What's a bit uncharitable about this essay is the condemnation of the
widespread enthusiasm for Christensen outside 128 & the valley. If you work in
one of the many legacy industries it's no wonder you look desperately for some
life ring to cling to. It's unfortunate that the choice du jour doesn't
actually tell you what to do.

Despite all that, this insightful essay is also a testament to how a liberal
arts degree can be useful. Useful to me, as the reader of a good essay I mean
-- for most people it sadly isn't useful to put much food on the table.

------
mathattack
I agree with the key point that "Not everything is in the act of disrupting or
being disrupted." There are businesses that can maintain incremental
improvements for a long times, especially in services. The folks mowing my
lawn and doing the dry cleaning don't seem to be in need of disruption as much
as improvement. (ok - so I don't have a lawn, and my dry cleaner is ok, but
the point is the same)

On the concept of Christensen cherry picking his cases... Well, that's what
they do at HBS. They use the case method to explain things. It works for
strategy, which is almost impossible to quantify anyway. (Too many moving
variables, and the answers seem obvious afterwards) For proper economics,
that's another story. Go to the University of Chicago instead.

------
klunger
The author had some valid points. i.e., Christensen cherry picked cases to
support his theory. There are many cases which contradict the theory and she
supplied some as convincing counter examples.

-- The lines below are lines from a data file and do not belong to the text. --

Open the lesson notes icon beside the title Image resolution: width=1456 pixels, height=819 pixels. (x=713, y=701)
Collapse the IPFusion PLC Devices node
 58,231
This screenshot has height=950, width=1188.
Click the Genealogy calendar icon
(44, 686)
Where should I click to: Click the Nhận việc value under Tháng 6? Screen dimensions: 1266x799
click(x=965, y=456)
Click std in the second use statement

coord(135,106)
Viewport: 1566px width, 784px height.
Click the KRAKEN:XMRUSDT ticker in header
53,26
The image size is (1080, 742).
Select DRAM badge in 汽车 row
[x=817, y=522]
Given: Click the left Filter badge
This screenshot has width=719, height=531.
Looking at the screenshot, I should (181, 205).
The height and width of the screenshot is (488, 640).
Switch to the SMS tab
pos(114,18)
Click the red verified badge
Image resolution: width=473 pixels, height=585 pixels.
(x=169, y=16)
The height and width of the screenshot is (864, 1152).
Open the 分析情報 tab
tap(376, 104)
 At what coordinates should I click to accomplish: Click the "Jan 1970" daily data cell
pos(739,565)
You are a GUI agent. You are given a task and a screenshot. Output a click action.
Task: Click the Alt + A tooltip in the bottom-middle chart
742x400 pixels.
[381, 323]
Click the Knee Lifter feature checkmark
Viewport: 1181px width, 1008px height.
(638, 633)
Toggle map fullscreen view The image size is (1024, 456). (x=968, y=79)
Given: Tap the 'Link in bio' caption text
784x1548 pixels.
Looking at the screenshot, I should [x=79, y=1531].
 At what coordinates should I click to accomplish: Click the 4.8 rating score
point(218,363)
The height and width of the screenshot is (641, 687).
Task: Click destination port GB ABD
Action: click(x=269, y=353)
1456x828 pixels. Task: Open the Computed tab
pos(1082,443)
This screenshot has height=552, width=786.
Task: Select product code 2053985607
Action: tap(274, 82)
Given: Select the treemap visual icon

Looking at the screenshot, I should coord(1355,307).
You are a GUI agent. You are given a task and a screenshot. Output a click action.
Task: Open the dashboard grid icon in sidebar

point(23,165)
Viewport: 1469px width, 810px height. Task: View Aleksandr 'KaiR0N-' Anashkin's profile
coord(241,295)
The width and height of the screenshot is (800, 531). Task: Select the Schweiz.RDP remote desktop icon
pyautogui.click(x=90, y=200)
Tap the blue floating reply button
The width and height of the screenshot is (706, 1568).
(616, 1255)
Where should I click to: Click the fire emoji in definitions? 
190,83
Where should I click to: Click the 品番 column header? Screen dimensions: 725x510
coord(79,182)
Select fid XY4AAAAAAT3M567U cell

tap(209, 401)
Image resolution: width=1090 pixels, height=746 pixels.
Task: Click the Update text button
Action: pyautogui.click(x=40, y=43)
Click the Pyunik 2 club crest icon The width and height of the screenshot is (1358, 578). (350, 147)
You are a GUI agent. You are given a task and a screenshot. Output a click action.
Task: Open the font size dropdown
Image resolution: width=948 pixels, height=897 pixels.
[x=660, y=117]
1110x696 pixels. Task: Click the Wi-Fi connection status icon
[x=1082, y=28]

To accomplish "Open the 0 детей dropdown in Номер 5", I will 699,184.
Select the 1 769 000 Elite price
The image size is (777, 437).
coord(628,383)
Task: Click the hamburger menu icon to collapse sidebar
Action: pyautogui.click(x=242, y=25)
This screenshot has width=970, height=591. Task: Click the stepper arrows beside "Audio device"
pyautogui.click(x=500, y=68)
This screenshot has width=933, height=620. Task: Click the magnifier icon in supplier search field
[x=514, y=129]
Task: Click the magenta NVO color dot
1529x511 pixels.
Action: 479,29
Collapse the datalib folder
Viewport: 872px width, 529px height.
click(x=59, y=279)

That being said, I don't really know what the point of the article was. She
didn't offer an alternative, just kinda shrugged and said "you can't predict
the future," which seems like a cop out. At least Christensen was trying to
make sense of the world while she was basically just saying it is hopelessly
chaotic so we should proceed with our lives and businesses with no plans
because there is no way to predict anything. That seems horribly nihilistic. I
mean, sure, Disruption Theory has some issues. But that doesn't mean you
should do away with theory completely.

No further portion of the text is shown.